# Food warmer HATCO vs Altosham



## sartajbedi (Jan 20, 2009)

Hi, 
which is a better food warmer to use. HATCO or Alto sham.
I am looking at purchasing a 3 door food warmer.

Please advise


----------



## ed buchanan (May 29, 2006)

hANDS DOWN aLTO sHAM


----------



## sartajbedi (Jan 20, 2009)

Thanks,

I read that alto sham 3 door warmer has only one temp setting for all drawers where as HATCO each drawer has individual temp control. am i correct!!


----------



## ed buchanan (May 29, 2006)

Not sure about hatco I had one of the first models and it was 1 temp if I remember correctly. Just look at the construction alone, the seams type of gauge of steel etc. Anything I ever used from Alto was good however the new Combi ovens are In my opinion better then alto , also a lot more $ but well worth it.


----------



## cez6 (Feb 2, 2009)

My aunt own alto Food warmer I think it's nice because she,s using it tree years until now and it's fine.


----------



## treehugger057 (Mar 6, 2009)

I use an alto sham. I have never had a problem with it. I cant say good or bad for hatco. Good luck


----------



## boar_d_laze (Feb 13, 2008)

Why limit your indecision to two brands? There's a lot of good units out there -- and most are a lot more alike than they are different.
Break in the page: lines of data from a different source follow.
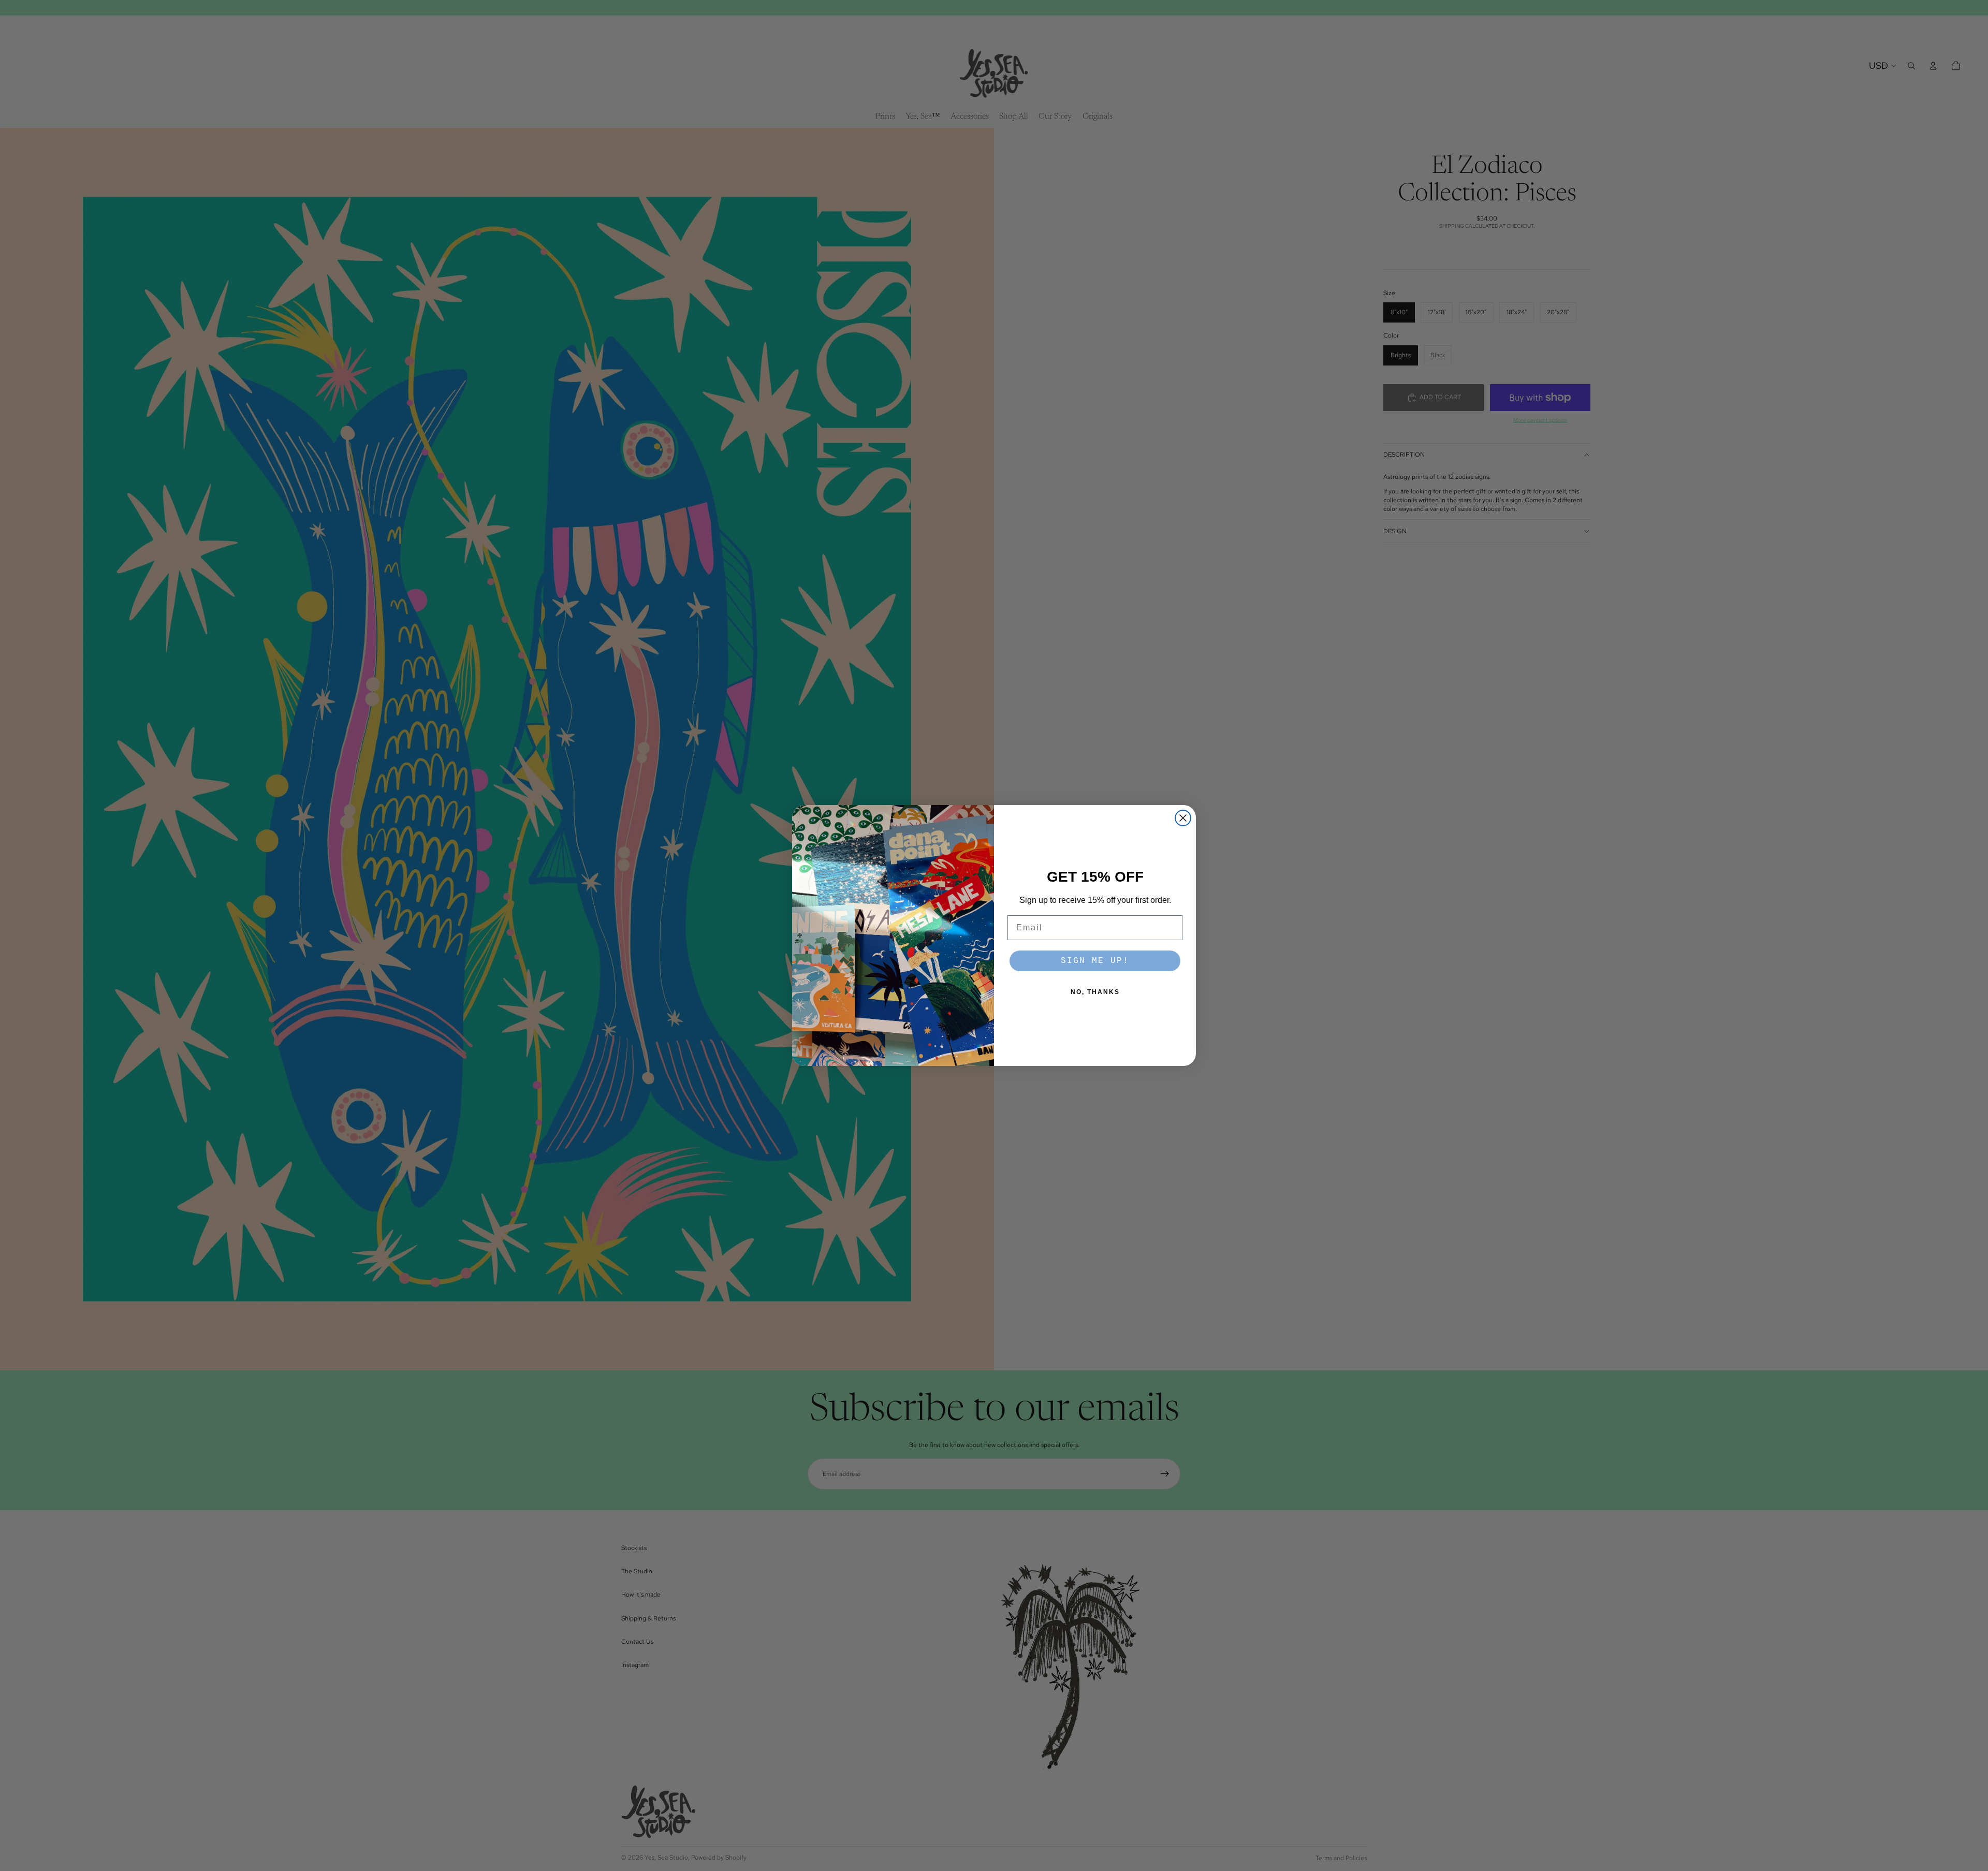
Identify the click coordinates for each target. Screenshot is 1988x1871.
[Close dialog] (1183, 818)
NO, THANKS (1095, 992)
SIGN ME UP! (1095, 961)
Actually ... if at all possible, don't buy new. Buy used with enough of a guarantee that you can at least find out whether it works or not. In this economy there's no need to drop more than $2K on something you can probably get for less than half. Don't let an afternoon of communing with a bottle of oven cleaner keep you away from saving $1500. 

This is for money,
BDL


----------



## foodpump (Oct 10, 2005)

All depends on what you want to keep warm, I guess. For a lot of crispy things, use the hatco. For stuff like mashed potatoews, pasta, anything in a sauce, nothing beats a Cambro--they are cheaper and don't use any power. Thyen again, I've seen speed racks covered in aluminum sheet and rigged with car heaters to keep stacks of plates warm prior to plating as well.


----------



## sartajbedi (Jan 20, 2009)

Thanks you all for your feedback.

We bought a 3 drware HATCO food warmers. Preferred it over alto sham because in HATCO each drawer has individual tempretaure control and alto sham had a single control for all drawers.

Thanks


----------